The defining image of space exploration is set for a facelift as the spacesuit prepares for its first update since the late 1970s.
NASA has selected a company to design and outfit new spacesuits made specifically for lunar exploration. The Constellation Space Suit System contract, announced last week, is a critical step in sending a manned mission to the moon for the first time since Apollo 17 in 1972.
"We've now got all of our prime contracts in place," said Jeff Hanley, manager for the Constellation program at Houston's Johnson Space Center. He said he expects to have American astronauts "on [the] moon by end of the next decade."
The contract, awarded to Oceaneering International Inc of Houston, could be worth up to $745 million over the next 10 years.
"We're ready to put them to work and get ready to put bootprints back on the moon," said Glenn Lutz, NASA project manager for Extravehicular Activity Systems.
Current suits, called extravehicular mobility units, like the ones used on the International Space Station and on shuttle missions, were "built for a completely different set of problems," and not for exploring the moon, Lutz said.
Manned space flight began in 1961, and suit designers had to devise a way to maintain a stable internal pressure in the vacuum of space.
The first astronauts wore a suit called the Mark V suit -- a modified version of a pressure suit used by U.S. military pilots during high altitude flights. However, they did not inflate it, wearing it just in case the Project Mercury capsule lost pressure.
The Mercury missions ended in 1963, but the next generation of spacesuits was already being designed for Project Gemini. These new suits, despite being outfitted with temperature regulating systems, were the first designed to retain some flexibility when inflated.

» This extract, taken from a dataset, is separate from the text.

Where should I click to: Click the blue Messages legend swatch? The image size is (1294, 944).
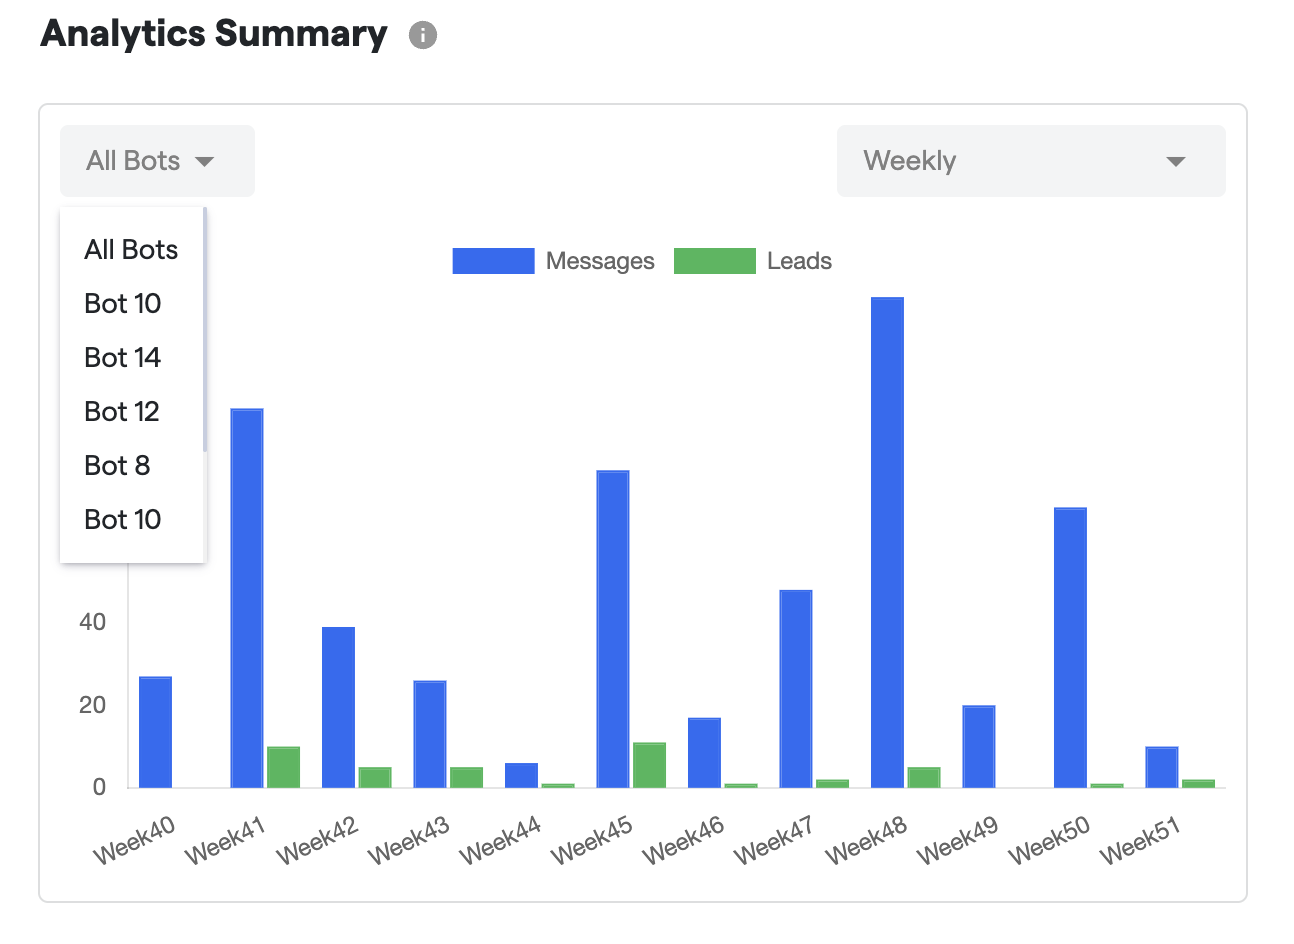pos(493,261)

On June 3, 1965, when Ed White became the first person to leave the relative safety of the spacecraft for the first spacewalk, he was wearing a Gemini spacesuit.
The Gemini suit was designed to work in zero gravity, but astronauts would need a much more sophisticated outfit if they were to achieve President Kennedy's goal of landing on the moon by the end of the decade.
In addition to temperature and pressure control, astronauts had to be protected from the lunar terrain and moon dust while maintaining a degree of mobility to explore the landing site. The result was the iconic A7L Apollo spacesuit, instantly recognizable from images from the Apollo 11 mission to the moon.
The EMUs NASA uses today are essentially a one-person spacecraft that protects astronauts from the hostile environment of deep space.
These suits "do great," Lutz said, "but they are built for floating in space" and not for exploring the lunar surface.
The Constellation missions will require astronauts to conduct experiments on the moon's surface, and the lunar explorers will need to be able to walk long distances over rocky terrain, climb ladders and bend to collect rock and dust samples -- all activities that would be difficult, if not impossible, using the Apollo spacesuit.
The new suits are being designed with a focus on increased dexterity, and to allow natural movement.
"We'll be able to put astronauts out on the lunar surface and turn them into explorers, geologists and educators," Lutz said. "Our design goal would be to make astronauts, when they're doing geology, look like a geologist on the surface of the Earth."
Lutz doesn't expect Oceaneering International Inc. and NASA to completely reinvent the iconic image of the NASA spacesuit.
"The jury's still out on what it will end up looking like," he said, adding, "It won't look drastically different from what people are used to seeing astronauts wear."